The exercise
Copy the lines from the line with "You are a computer-use agent. This" to the line with "(x=745, y=896)" word for word, both of those lines included.
--- start of Excerpted data ---
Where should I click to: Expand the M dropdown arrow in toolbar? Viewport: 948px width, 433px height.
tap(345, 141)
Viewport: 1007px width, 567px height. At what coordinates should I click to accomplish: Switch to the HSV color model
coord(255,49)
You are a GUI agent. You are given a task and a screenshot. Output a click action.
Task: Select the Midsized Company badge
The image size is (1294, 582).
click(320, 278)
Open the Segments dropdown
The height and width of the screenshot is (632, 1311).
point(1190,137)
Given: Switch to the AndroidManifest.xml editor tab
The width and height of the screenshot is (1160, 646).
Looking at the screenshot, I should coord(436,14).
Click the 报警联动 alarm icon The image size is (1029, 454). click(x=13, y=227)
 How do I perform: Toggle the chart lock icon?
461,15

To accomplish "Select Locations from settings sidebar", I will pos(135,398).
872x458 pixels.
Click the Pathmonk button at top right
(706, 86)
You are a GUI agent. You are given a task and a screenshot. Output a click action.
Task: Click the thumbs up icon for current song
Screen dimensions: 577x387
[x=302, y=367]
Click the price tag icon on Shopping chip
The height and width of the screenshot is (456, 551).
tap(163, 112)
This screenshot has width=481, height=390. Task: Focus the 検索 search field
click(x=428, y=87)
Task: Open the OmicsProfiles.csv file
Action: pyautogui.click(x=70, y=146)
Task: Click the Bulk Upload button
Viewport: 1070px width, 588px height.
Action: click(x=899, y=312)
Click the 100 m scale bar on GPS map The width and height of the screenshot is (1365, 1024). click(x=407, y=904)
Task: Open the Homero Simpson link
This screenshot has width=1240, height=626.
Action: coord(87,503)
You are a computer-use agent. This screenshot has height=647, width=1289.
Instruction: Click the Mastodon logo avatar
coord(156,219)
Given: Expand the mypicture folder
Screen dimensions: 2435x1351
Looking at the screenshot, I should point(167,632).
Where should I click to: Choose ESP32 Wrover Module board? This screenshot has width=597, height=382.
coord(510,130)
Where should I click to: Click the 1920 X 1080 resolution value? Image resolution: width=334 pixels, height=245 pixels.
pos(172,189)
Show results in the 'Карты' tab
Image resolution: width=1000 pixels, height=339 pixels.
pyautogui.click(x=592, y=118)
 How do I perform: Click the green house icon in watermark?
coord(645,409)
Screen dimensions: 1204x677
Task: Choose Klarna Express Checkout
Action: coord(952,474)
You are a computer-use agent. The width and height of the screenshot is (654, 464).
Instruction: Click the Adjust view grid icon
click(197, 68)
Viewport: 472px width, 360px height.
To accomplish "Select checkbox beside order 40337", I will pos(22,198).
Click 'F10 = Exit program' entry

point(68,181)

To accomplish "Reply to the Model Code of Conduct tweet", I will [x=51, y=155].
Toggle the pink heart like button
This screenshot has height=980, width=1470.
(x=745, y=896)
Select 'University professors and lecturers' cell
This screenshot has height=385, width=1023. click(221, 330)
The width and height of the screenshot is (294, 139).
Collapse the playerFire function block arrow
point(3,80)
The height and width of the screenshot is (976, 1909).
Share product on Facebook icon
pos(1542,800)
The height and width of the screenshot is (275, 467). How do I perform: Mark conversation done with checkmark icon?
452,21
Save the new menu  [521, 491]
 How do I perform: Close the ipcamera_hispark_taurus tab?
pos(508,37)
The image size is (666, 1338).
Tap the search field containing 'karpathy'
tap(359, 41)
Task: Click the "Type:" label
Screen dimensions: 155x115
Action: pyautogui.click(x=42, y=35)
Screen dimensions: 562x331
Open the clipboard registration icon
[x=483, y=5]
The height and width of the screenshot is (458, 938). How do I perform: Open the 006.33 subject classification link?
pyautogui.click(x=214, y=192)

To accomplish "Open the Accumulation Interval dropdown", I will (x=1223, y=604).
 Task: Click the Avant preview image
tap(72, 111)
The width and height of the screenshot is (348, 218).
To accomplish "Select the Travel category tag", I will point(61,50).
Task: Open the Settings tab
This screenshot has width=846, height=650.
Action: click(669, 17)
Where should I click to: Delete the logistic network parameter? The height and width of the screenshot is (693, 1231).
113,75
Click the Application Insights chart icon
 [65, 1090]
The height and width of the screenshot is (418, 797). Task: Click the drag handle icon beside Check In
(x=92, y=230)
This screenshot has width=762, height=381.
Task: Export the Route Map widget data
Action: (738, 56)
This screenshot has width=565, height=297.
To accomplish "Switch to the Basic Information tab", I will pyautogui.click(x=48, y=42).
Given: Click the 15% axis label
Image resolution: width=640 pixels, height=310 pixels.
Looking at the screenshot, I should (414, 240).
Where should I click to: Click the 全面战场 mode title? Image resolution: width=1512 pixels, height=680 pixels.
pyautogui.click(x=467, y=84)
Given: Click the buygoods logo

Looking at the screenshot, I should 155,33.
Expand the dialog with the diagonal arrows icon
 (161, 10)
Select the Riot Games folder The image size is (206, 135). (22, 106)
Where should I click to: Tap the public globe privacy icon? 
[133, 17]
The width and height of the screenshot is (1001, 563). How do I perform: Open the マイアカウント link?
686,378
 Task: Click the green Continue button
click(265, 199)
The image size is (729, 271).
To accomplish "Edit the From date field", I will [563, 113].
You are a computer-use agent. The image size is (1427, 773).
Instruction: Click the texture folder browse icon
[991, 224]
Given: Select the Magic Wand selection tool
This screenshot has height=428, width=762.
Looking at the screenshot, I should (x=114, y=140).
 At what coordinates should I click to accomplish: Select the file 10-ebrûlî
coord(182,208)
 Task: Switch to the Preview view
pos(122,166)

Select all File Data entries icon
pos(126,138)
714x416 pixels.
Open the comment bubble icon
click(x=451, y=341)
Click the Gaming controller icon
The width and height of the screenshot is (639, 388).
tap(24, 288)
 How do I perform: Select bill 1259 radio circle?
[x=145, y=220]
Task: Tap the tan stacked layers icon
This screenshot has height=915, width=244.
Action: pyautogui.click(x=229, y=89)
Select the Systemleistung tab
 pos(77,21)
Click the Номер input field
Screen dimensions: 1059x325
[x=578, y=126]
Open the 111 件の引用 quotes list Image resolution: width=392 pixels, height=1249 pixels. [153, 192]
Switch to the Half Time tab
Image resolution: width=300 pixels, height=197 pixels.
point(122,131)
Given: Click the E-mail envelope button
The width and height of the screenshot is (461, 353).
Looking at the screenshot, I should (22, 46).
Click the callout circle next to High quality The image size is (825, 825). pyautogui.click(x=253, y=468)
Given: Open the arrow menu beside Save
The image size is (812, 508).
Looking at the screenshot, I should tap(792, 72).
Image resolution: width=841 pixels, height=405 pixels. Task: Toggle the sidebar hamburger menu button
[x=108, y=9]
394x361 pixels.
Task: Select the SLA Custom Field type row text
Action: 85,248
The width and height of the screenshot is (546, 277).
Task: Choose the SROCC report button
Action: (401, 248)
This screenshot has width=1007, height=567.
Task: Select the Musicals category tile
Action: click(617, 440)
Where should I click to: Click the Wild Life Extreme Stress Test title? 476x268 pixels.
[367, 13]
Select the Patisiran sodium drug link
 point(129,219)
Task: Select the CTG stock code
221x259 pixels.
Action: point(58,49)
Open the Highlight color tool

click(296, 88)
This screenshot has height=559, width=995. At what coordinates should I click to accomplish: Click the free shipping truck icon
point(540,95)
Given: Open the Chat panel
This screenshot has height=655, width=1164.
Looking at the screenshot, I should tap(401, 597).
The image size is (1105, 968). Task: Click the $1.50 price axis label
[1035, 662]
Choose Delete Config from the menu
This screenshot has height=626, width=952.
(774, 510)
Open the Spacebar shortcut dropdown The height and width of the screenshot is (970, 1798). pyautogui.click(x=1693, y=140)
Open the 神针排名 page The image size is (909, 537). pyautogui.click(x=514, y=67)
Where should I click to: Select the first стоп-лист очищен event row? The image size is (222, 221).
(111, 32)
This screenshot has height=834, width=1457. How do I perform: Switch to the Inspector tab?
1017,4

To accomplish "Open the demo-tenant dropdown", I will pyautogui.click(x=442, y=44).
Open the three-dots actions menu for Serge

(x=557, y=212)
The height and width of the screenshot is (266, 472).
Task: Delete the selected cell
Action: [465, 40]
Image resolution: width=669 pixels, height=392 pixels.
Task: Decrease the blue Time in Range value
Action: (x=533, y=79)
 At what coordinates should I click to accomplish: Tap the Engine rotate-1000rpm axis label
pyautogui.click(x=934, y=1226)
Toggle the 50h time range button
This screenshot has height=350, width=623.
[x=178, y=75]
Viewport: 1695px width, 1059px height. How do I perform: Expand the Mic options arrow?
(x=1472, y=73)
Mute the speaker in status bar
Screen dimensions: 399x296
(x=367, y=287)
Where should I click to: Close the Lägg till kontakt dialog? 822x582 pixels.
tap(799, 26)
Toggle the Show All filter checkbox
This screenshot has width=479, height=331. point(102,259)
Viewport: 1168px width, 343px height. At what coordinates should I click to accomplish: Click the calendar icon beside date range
--- end of Excerpted data ---
Output for this task
You are a computer-use agent. This screenshot has height=647, width=1289.
Instruction: Click the Mastodon logo avatar
coord(156,219)
Given: Expand the mypicture folder
Screen dimensions: 2435x1351
Looking at the screenshot, I should point(167,632).
Where should I click to: Choose ESP32 Wrover Module board? This screenshot has width=597, height=382.
coord(510,130)
Where should I click to: Click the 1920 X 1080 resolution value? Image resolution: width=334 pixels, height=245 pixels.
pos(172,189)
Show results in the 'Карты' tab
Image resolution: width=1000 pixels, height=339 pixels.
pyautogui.click(x=592, y=118)
 How do I perform: Click the green house icon in watermark?
coord(645,409)
Screen dimensions: 1204x677
Task: Choose Klarna Express Checkout
Action: coord(952,474)
You are a computer-use agent. The width and height of the screenshot is (654, 464).
Instruction: Click the Adjust view grid icon
click(197, 68)
Viewport: 472px width, 360px height.
To accomplish "Select checkbox beside order 40337", I will pos(22,198).
Click 'F10 = Exit program' entry

point(68,181)

To accomplish "Reply to the Model Code of Conduct tweet", I will [x=51, y=155].
Toggle the pink heart like button
This screenshot has height=980, width=1470.
(x=745, y=896)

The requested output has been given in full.